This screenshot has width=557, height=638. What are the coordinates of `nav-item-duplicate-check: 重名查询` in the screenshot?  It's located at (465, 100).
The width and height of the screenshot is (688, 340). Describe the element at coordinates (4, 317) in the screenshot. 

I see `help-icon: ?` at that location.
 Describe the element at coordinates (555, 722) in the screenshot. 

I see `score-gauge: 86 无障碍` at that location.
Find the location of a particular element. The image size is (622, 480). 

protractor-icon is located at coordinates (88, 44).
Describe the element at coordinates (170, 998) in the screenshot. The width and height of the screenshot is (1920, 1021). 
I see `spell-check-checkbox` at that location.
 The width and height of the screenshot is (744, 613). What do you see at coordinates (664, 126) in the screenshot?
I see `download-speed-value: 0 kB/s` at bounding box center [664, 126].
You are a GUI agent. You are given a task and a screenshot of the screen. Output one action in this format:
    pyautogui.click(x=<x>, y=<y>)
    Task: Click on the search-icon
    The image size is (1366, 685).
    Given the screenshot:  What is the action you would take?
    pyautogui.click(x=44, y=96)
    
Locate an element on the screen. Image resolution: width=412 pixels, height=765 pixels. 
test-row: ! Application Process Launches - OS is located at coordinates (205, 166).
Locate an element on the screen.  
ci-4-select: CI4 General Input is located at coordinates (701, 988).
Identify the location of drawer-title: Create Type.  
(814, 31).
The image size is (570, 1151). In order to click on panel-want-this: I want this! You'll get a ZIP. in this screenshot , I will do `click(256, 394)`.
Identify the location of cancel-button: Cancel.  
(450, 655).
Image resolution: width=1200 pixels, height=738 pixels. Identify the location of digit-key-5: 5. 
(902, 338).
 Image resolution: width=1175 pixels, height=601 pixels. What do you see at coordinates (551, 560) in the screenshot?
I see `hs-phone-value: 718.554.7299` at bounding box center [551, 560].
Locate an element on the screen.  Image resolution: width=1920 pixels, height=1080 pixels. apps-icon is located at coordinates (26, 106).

-*-*-

• CONSIGNE
Pouvez-vous reproduire l'ensemble des lignes ci-dessus, sans y changer quoi que ce soit ?

• VOTRE RÉPONSE
This screenshot has width=557, height=638. What are the coordinates of `nav-item-duplicate-check: 重名查询` in the screenshot?  It's located at (465, 100).
The width and height of the screenshot is (688, 340). Describe the element at coordinates (4, 317) in the screenshot. 

I see `help-icon: ?` at that location.
 Describe the element at coordinates (555, 722) in the screenshot. 

I see `score-gauge: 86 无障碍` at that location.
Find the location of a particular element. The image size is (622, 480). 

protractor-icon is located at coordinates (88, 44).
Describe the element at coordinates (170, 998) in the screenshot. The width and height of the screenshot is (1920, 1021). 
I see `spell-check-checkbox` at that location.
 The width and height of the screenshot is (744, 613). What do you see at coordinates (664, 126) in the screenshot?
I see `download-speed-value: 0 kB/s` at bounding box center [664, 126].
You are a GUI agent. You are given a task and a screenshot of the screen. Output one action in this format:
    pyautogui.click(x=<x>, y=<y>)
    Task: Click on the search-icon
    The image size is (1366, 685).
    Given the screenshot:  What is the action you would take?
    pyautogui.click(x=44, y=96)
    
Locate an element on the screen. Image resolution: width=412 pixels, height=765 pixels. 
test-row: ! Application Process Launches - OS is located at coordinates (205, 166).
Locate an element on the screen.  
ci-4-select: CI4 General Input is located at coordinates (701, 988).
Identify the location of drawer-title: Create Type.  
(814, 31).
The image size is (570, 1151). In order to click on panel-want-this: I want this! You'll get a ZIP. in this screenshot , I will do `click(256, 394)`.
Identify the location of cancel-button: Cancel.  
(450, 655).
Image resolution: width=1200 pixels, height=738 pixels. Identify the location of digit-key-5: 5. 
(902, 338).
 Image resolution: width=1175 pixels, height=601 pixels. What do you see at coordinates (551, 560) in the screenshot?
I see `hs-phone-value: 718.554.7299` at bounding box center [551, 560].
Locate an element on the screen.  Image resolution: width=1920 pixels, height=1080 pixels. apps-icon is located at coordinates (26, 106).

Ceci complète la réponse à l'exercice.